Thursday, March 22, 2007

Dining Solo by the Sea

Sometimes, you have a special bottle of wine you want to drink, and that dictates what you're having for dinner that night. Other times, you know what you want to eat, and will go out and get a bottle of wine even if you have a cellar full in order to feed the need.

Yesterday I knew that before the sun had set I was going to have an ample plate of linguine alle vongole. I wanted to think I was by the sea, with the saline tang of the air in my nose and the taste of fresh seafood on my lips, perhaps because after several days of warm summery weather we are back to rain and sweaters (I know no one outside LA thinks this is a particularly dramatic weather tale). And I was alone for the evening, so I could do exactly as I pleased in the food and wine department.

So I went out and bought some beautiful Manila clams from Whole Foods--or Whole Paycheck as it is known in our house and many other houses-- and set them in a bowl of water so they could spit out any last sand they had carried with them from the ocean. While they sat, I put a pot of water on to boil. Once you let the clams soak for 30 minutes or so, and the water's ready, you're only about 7 minutes (including such onerous prep chores as mincing garlic and chopping parsley) from the meal itself.

I made my linguine alle vongole from Nigella Lawson's recipe in Feast, but it's not online and Tyler Florence's is, so here's a link. (For what it's worth, the idea of topping it with breadcrumbs is awful, so I'd skip that "option" if I were you.) Ms. Lawson includes this wine in her section dedicated to dinners for one--which she says are the most important meals of all to make and revel in. So, no drinking wine from a box or poking through my limited collection of half bottles of wine for me tonight! I was going to celebrate dining solo and open a bottle of muscadet from the Loire coast to go with my linguine.

I'm not sure why I thought this pairing would work, but I think it had something to do with my conviction that Loire whites often have a nice, mineral tang that would go well with my clams. The 2004 Chateau de la Preuille Muscadet des Coteaux de la Loire ($13.95, Chronicle Wine Cellar; also available at Terranova and for around $20) hails from the Nantais wine region which borders the Loire as it approaches the sea. Made from melon de bourgogne grapes (also known as muscadet) it was aged in barrels with the remnants of the yeasty lees left over from fermentation.

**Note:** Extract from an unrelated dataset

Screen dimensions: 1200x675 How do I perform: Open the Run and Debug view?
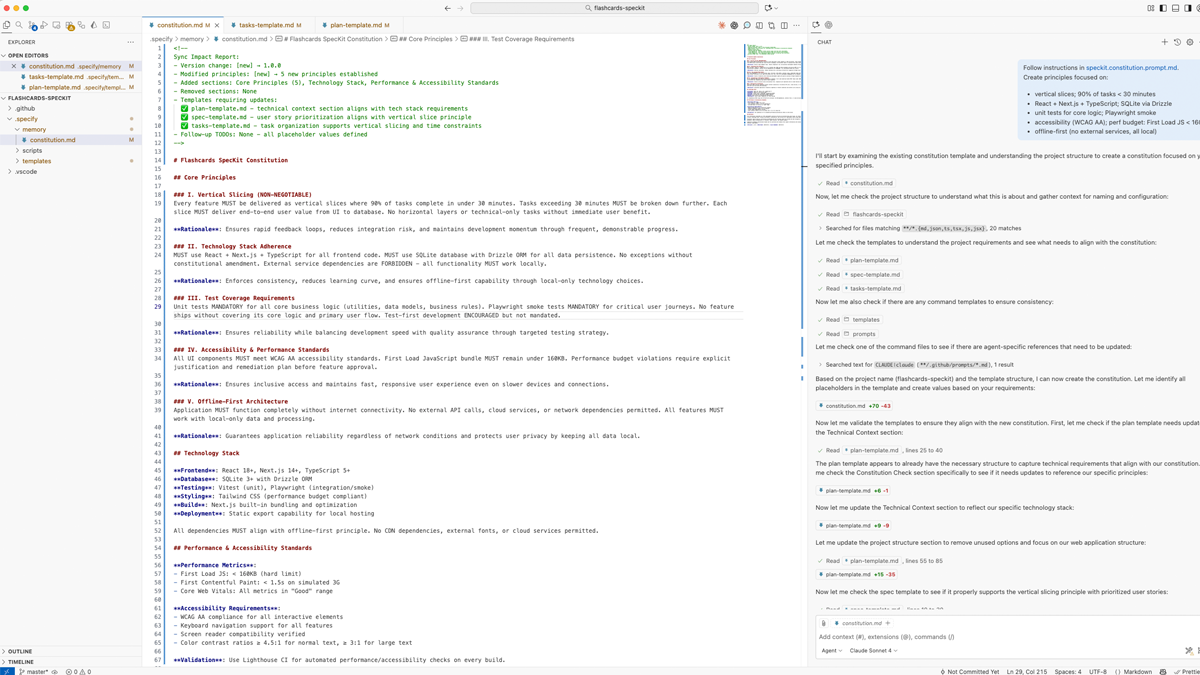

This aging method makes the wine more complex and rich. It's bright gilt color conjures up images of sun and sand and the golden flesh of Anjou pears. Once you sip this, your immediate first impression is of a round and dry white, with pronounced mineral aromas and light whiffs of citrus and pear. As the flavors develop in your mouth, the citrus and pear take over, moving the mineral notes to the background for a juicy finish. This would be a nice change of pace for folks who like unoaked chardonnay, with its interesting minerality and round, full feeling. This wine represented good QPR and certainly will encourage me to try some more muscadet from the Loire. And it was darn good with my linguine.

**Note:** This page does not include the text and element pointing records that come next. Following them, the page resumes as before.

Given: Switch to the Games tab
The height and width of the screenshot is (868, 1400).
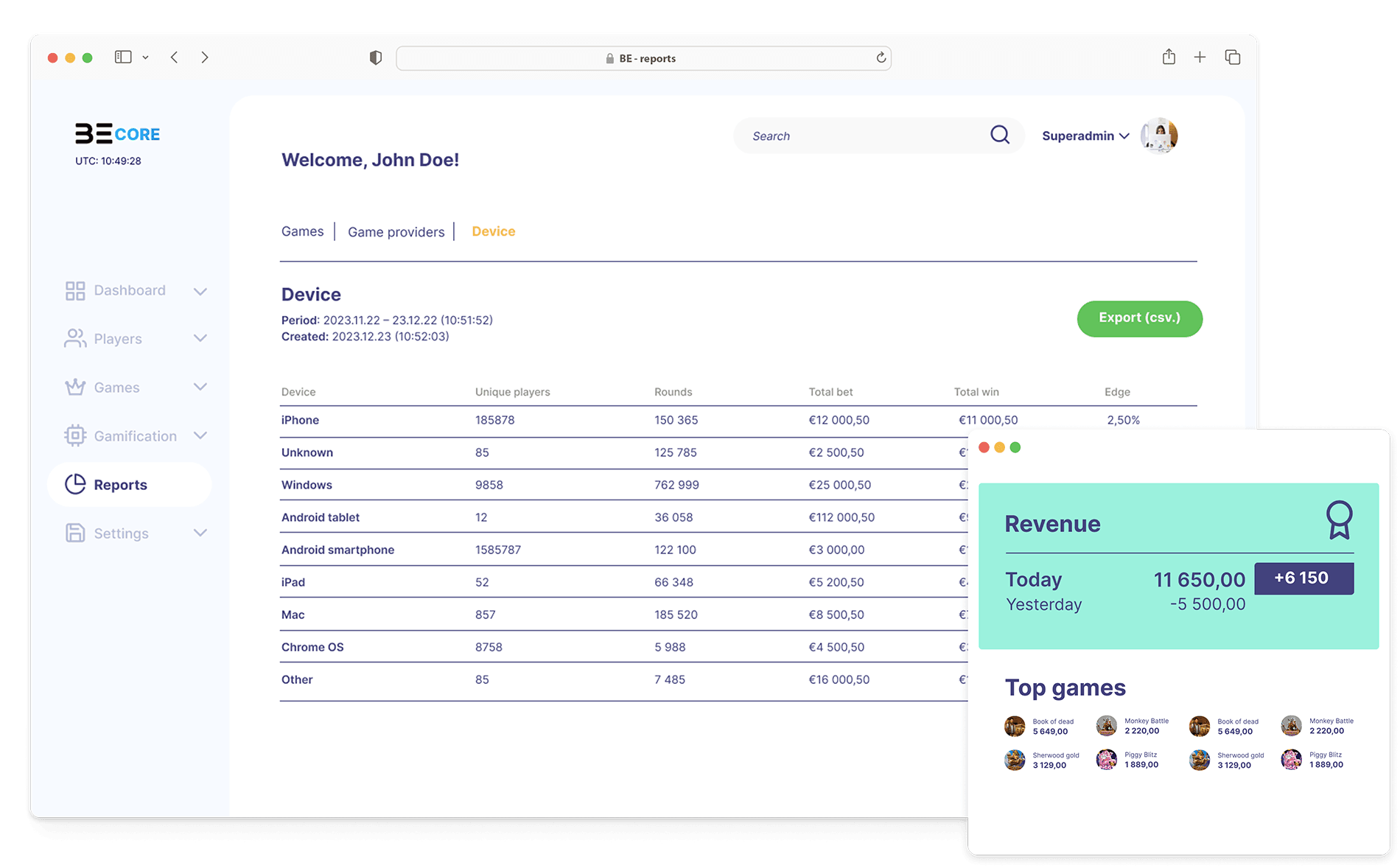Looking at the screenshot, I should (x=302, y=231).
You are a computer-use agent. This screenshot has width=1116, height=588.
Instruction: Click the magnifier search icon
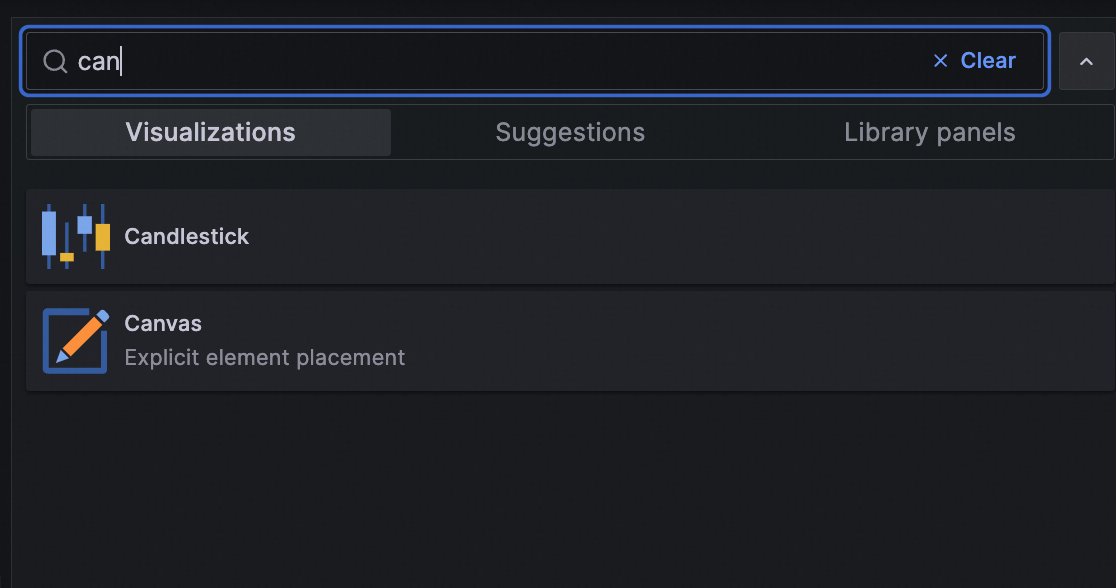click(55, 61)
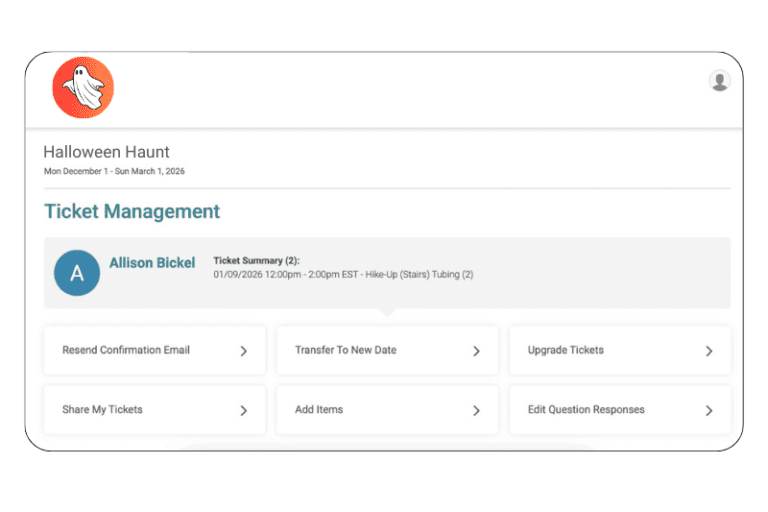This screenshot has width=768, height=512.
Task: Open the user profile icon
Action: tap(719, 81)
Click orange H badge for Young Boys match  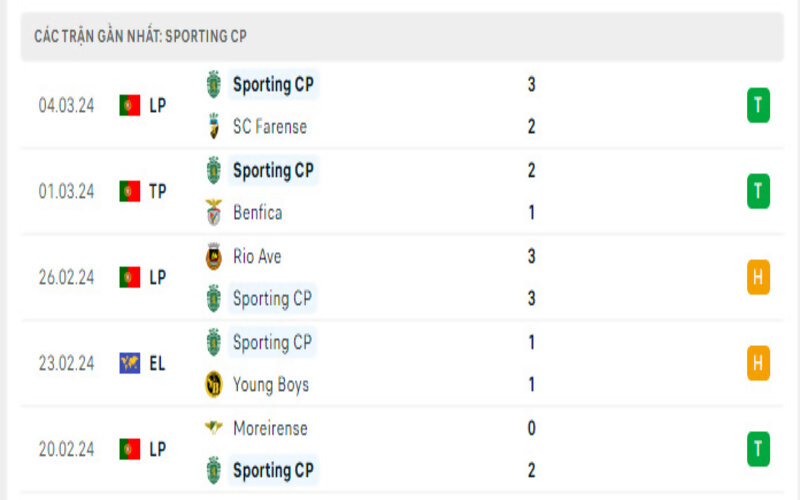[758, 363]
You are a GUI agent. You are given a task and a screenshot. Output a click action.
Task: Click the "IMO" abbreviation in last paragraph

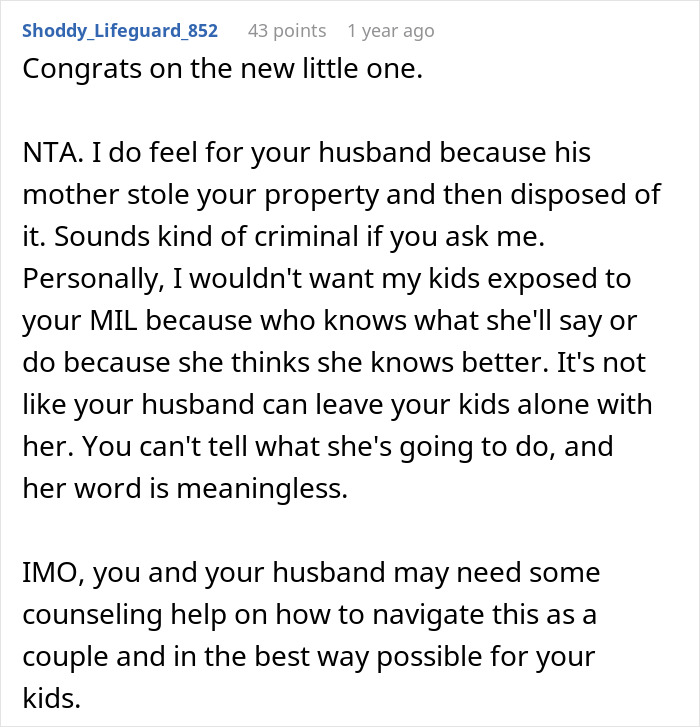[45, 573]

One of the things I like most about wine is the way that it can transport you to different times and different places. Drinking my Spanish wine the other night, I could almost feel that I was sitting under one of those Spanish windmills, hearing the creak of the blades as they turned in the wind. With my clams and Loire white I found myself dining alone in some imaginary Franco-Italian seaside.

Not bad for $13.95.


Anonymous said...

Hey Debsie,

Nice! Getting into the Muscadet! Glad this one was good. You will find (generally) better wines at far better QPR (and I know you are into the QPR thing) if you look for Muscadet that says 'Sevre et Maine' on the bottle (one of the 3 Muscadet sub-appellations), and that also says 'sur lie' on the bottle, indicating that it spends a longer period of time on the lees. Also, there are some producers who just rock out, like Pepiere and Papin. They cost the same - $12-$13, but they are kind or worlds apart, in my book. I posted recently about the 2005 Pepiere Muscadet and went into some of this in greter detail - check it out if you are so inclined...

Dr. Debs said...

Hey Neilsie, :)

This was definitely a "sur lie" wine. Will keep my eye out for Pepiere and Papin, but as with most French wines the pickins are slim on this coast. Will especially check K&L who has more French wine than most. Thanks for the rec!